Prof. Job Harenberg, Internal Medicine Heidelberg University

"1 in 4 deaths worldwide is related to thrombosis"

Cardiovascular diseases such as myocardial infarction, stroke, urinal diseases, thrombosis, pulmonary embolism…, they are currently about 12 million per year in all over the world, and of this about 30% of these patients they will die about just from pulmonary embolism caused by deep vein thrombosis. And this number is increasing over the next 10 years by about a 30%.

Symposium: Heparin’s centenary (Milan, September 2016)

Dr. Annamaria Naggi, Director Ronzoni Institue

Now is the centenary of the discovery of heparin and we wanted to celebrate this with a meeting, an extra meeting, and we collect a number of people, we are very happy that the initiative had a success.

Zachary Shriver, Harvard-MIT Division of Health Sciences & Technology

"In 2008, more than 100 people died in the USA for contaminated heparin produced in China"

So, what I will be speaking about today is at recent efforts really to take molecular level characterization techniques and apply them to the control of heparin and make sure that heparin is safe, and this evolved out of the situation that occurred in early 2008 where heparin unfortunately was laced with a contaminant called oversulfated chondroitin sulfate and that, unfortunately, caused some severe reactions in people, patients who were receiving heparin and ultimately probably lead to some patients deaths.

Well, I can’t say it’s never going to happen again. I would say it would be very, very difficult at this point for contaminated like oversulfated chondroitin sulfate to reenter the heparin supply chain.
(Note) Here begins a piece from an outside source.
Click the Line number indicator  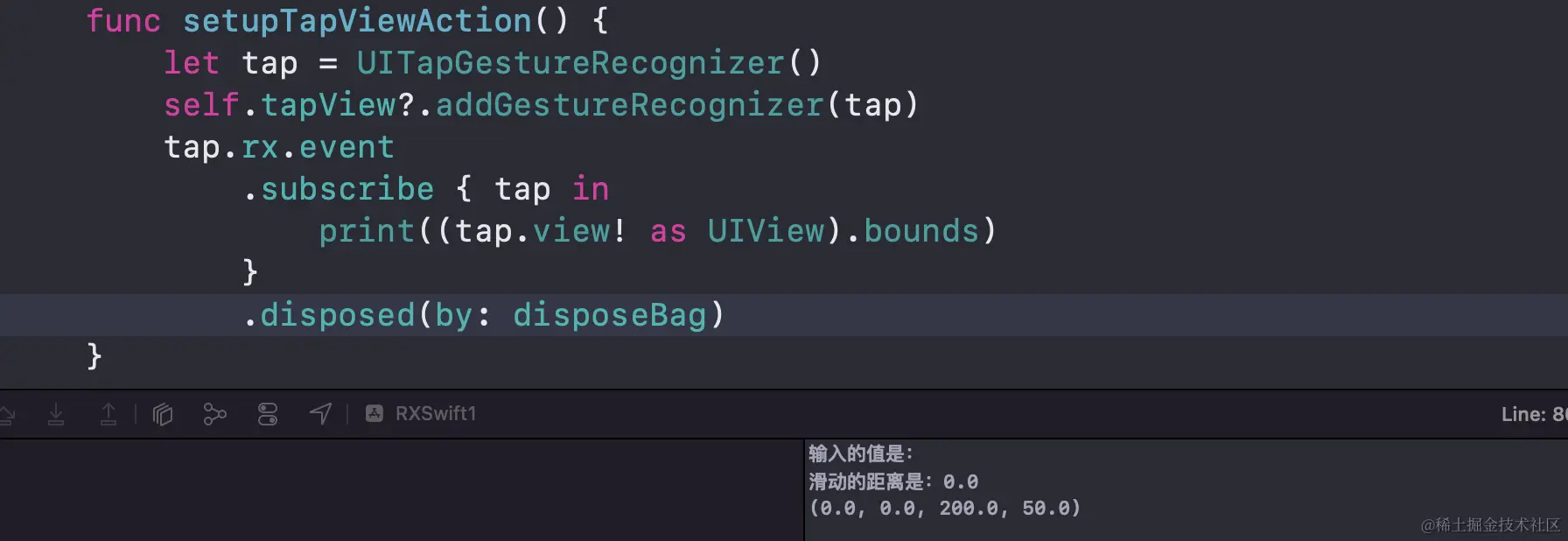click(1533, 415)
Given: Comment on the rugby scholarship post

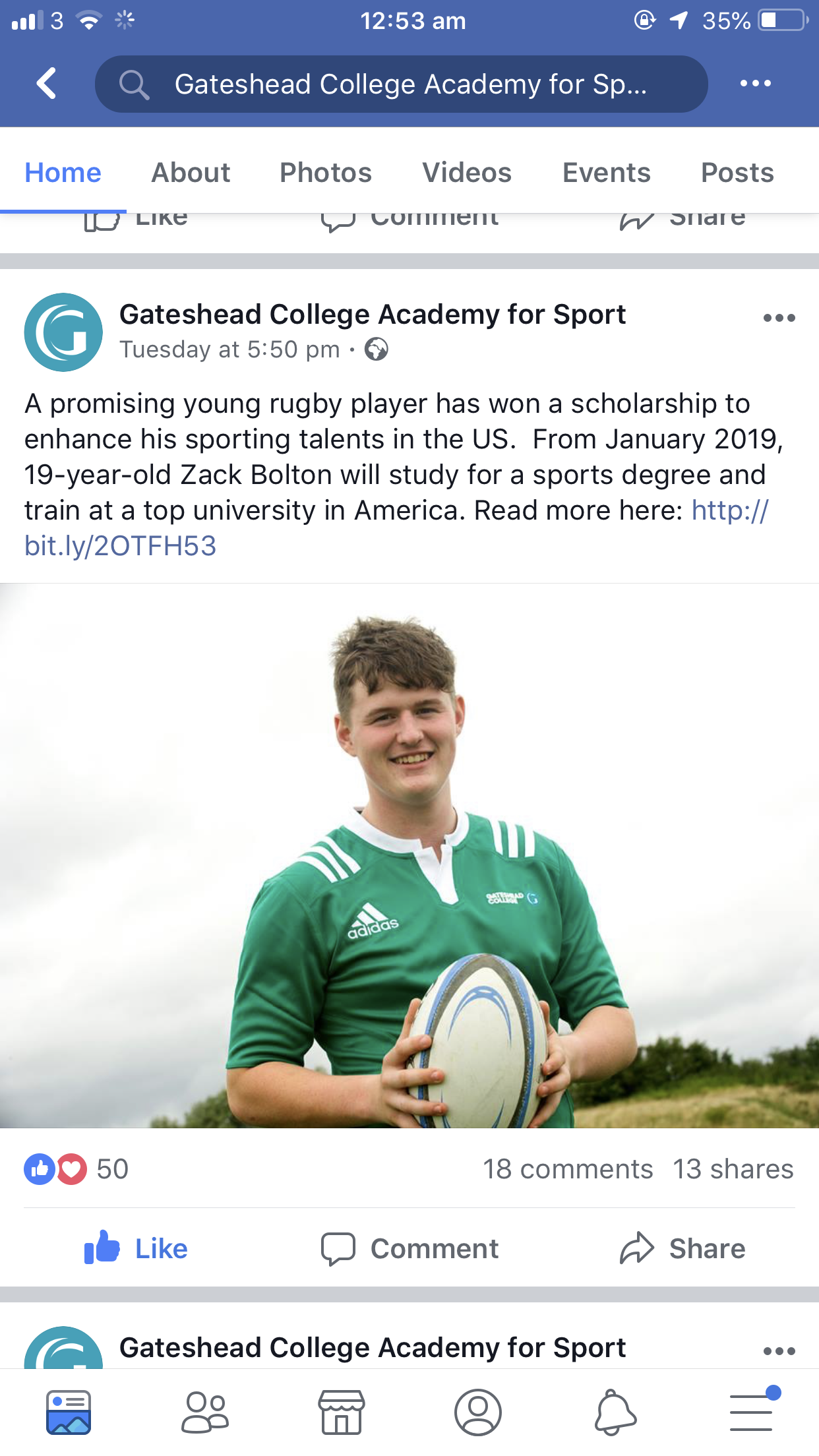Looking at the screenshot, I should [410, 1248].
Dr. Jawed Fareed, Prof. Pathology and Pharmacology Loyola University Medical Centre

For the anticoagulant purposes, I think the unfractionated heparin as we have used for the past 50 years, will still be the drug of choice. The synthetic drugs are very useful, they can be used for preventing thrombosis and some other purposes, but they cannot be used for surgical purposes, they cannot be used like for open heart surgery inmuno-dialysis because these drugs are single target drugs.

Dr. Annamaria Naggi, Director Ronzoni Institue

Heparin has one hundred years but we have more to do after this, more and more to study, and also the use of heparin for the future is open. Heparin has a future now.